Project your dividend income and portfolio value over time, with or without reinvesting dividends.
Dividends are cash payments companies make to shareholders, usually quarterly, out of their profits. A stock's dividend yield is the annual dividend divided by the share price — a $100 stock paying $3.50 a year yields 3.5%. This calculator projects both the income those dividends produce and how your portfolio grows over time, with the option to reinvest.
A dividend reinvestment plan (DRIP) automatically uses each dividend payment to buy more shares, which then pay their own dividends. This is compounding applied to income: over decades, reinvested dividends have historically accounted for a large share of the stock market's total return.

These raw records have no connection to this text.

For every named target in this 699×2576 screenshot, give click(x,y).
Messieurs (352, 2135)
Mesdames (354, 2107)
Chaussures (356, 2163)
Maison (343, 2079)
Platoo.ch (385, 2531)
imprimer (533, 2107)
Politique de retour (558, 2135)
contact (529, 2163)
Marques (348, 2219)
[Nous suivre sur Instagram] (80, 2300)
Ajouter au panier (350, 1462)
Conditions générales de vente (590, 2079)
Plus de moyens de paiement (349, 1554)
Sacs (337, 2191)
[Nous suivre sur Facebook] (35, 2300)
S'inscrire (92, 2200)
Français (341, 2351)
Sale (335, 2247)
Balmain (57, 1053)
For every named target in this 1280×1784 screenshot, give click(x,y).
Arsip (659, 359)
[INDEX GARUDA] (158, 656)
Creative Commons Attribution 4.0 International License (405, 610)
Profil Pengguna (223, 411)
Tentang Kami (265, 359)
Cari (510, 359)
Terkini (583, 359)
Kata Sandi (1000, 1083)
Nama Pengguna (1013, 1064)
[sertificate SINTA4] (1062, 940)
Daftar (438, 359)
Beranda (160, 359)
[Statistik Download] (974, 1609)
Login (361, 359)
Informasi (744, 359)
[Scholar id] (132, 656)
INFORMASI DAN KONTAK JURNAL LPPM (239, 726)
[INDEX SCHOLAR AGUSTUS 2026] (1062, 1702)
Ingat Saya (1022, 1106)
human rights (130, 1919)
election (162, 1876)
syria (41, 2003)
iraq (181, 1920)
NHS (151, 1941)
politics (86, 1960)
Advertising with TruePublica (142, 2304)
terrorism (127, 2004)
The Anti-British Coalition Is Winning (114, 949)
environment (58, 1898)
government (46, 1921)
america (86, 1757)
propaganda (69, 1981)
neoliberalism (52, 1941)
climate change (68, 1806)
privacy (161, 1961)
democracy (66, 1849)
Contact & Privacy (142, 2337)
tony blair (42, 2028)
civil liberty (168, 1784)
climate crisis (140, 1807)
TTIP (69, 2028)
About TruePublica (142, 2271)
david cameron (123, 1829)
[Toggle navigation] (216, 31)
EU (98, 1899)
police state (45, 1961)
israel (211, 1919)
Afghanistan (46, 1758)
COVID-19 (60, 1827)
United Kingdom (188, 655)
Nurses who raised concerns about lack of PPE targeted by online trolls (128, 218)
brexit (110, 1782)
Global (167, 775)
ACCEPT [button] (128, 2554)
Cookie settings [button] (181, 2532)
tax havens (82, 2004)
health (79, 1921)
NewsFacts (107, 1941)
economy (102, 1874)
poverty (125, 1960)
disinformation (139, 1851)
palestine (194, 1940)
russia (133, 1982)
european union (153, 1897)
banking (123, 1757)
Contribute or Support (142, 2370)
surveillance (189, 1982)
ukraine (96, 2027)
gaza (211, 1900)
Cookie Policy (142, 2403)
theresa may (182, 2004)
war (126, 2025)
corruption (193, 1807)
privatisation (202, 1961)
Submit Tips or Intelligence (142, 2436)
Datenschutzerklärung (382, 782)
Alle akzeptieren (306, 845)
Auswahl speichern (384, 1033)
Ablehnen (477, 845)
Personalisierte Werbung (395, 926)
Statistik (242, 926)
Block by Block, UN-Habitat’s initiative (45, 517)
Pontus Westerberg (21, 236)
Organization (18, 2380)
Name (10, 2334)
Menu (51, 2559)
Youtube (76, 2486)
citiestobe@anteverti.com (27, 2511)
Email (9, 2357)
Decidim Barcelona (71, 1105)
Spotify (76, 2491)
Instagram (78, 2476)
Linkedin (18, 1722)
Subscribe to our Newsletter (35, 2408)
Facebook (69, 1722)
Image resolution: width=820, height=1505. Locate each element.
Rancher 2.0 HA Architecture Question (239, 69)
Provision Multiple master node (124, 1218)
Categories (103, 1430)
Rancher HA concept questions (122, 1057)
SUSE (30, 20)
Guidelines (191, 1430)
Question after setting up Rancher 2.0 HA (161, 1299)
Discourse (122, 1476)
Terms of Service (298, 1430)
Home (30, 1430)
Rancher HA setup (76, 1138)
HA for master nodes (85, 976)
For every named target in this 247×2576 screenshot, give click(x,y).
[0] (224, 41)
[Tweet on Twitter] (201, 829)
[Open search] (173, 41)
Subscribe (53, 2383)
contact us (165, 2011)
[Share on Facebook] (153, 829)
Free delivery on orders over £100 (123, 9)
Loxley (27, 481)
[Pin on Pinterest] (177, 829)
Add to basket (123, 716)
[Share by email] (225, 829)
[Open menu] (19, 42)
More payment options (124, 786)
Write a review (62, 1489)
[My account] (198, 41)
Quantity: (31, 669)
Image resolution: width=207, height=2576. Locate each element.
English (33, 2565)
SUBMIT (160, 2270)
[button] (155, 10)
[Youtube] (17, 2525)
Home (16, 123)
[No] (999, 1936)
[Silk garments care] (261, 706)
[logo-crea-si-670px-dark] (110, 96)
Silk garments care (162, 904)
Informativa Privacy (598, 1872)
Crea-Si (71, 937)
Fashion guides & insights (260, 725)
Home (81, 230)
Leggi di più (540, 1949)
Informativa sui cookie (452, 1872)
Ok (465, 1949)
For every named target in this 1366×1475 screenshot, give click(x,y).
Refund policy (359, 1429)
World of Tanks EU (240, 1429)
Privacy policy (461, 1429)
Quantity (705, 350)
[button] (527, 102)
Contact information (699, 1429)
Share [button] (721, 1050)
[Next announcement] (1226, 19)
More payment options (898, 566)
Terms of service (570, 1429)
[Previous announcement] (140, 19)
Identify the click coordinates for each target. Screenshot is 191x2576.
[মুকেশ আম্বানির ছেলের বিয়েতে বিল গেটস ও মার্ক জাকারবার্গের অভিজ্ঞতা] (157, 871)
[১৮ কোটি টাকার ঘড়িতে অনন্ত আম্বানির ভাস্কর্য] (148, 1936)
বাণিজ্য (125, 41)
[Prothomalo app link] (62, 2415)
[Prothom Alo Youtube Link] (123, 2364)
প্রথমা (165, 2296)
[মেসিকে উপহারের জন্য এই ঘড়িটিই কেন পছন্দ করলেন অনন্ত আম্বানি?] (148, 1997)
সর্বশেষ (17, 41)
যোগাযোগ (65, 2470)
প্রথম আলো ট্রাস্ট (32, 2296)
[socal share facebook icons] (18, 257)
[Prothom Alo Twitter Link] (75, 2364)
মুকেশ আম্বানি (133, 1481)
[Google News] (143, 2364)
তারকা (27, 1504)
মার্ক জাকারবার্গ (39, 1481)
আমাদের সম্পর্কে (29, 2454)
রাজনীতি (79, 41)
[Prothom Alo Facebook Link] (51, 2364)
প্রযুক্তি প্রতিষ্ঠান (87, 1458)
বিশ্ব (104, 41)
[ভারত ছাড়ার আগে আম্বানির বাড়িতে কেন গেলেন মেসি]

Toggle reinvestment off to see how much slower a portfolio grows when you spend the dividends instead.
As companies raise their dividends and your share count grows, the income relative to what you originally invested climbs. A portfolio yielding 3.5% today can produce a far higher effective yield on your original cost a couple of decades later, which is why dividend-growth investing appeals to people building retirement income.
Tip: Chasing the highest yields can backfire — an unusually high yield often signals a falling share price or a dividend at risk of being cut. Steady, growing dividends usually beat sky-high ones.
Qualified dividends are taxed at lower long-term capital-gains rates, while ordinary dividends are taxed as regular income. Holding dividend stocks in a tax-advantaged account like an IRA lets the income compound without an annual tax drag.